Delving into the Porosity Domain Continuum in Hardwood Growth Rings: What Can We Learn from Computer Vision Wood Identification Models?
Keywords:
Wood identification, XyloTron, Computer vision, Machine learning, Deep learning, Porosity domainAbstract
Hardwood porosity domains (diffuse-, semi-ring-, and ring-porosity) exist along a spectrum with some taxa embodying only one porosity domain and others spanning more than one. A cascading model scheme involving a root-level porosity classifier and second-level taxonomical classifiers might be useful for mitigating reductions in the predictive accuracy of North American computer vision wood identification (CVWID) models when the number of classes increases. Thus far, the porosity classifier has been trained on images covering the breadth of the porosity spectrum. By reducing ambiguity near the boundaries of porosity domains, training the root classifier only on taxa that are quintessentially diffuse-, semi-ring, and ring-porous might produce equivalent or better results.

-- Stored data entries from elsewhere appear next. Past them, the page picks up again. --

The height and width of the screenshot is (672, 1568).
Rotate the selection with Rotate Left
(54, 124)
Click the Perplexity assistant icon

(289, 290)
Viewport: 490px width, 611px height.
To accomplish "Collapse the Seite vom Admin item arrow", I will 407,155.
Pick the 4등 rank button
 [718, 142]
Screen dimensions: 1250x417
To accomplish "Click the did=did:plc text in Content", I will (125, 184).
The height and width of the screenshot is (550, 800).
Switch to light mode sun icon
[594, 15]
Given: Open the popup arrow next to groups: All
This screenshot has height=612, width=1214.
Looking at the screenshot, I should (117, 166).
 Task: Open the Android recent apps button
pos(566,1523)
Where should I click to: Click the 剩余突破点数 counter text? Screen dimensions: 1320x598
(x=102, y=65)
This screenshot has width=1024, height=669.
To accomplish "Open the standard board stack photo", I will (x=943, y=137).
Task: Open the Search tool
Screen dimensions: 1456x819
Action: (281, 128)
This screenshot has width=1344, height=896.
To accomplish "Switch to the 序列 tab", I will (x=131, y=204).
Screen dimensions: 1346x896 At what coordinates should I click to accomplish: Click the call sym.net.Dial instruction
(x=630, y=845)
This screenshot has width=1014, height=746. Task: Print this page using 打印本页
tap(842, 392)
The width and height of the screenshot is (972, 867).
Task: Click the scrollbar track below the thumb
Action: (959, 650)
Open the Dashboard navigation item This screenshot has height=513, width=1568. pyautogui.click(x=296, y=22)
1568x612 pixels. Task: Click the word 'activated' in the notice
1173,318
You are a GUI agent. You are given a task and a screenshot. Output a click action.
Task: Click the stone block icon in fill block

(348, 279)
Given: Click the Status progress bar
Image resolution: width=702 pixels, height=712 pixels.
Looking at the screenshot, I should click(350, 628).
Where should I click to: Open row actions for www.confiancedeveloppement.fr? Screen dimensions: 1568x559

In this study, a two-class (diffuse- and ring-porous) model and a three-class (diffuse-, semi-ring-, and ring-porous) model were trained on specimens only from taxa with quintessentially idealized porosity and tested on specimens with and without idealized porosity. Results showed perfect predictive accuracy for both models when tested on in-model taxa but showed lower accuracy on datasets with non-ideal porosity with all misclassifications being anatomically sensible. In addition, the results showed remarkable similarities between CVWID models and humans in how they “apply” the concept of discrete porosity domains to a real-world continuum.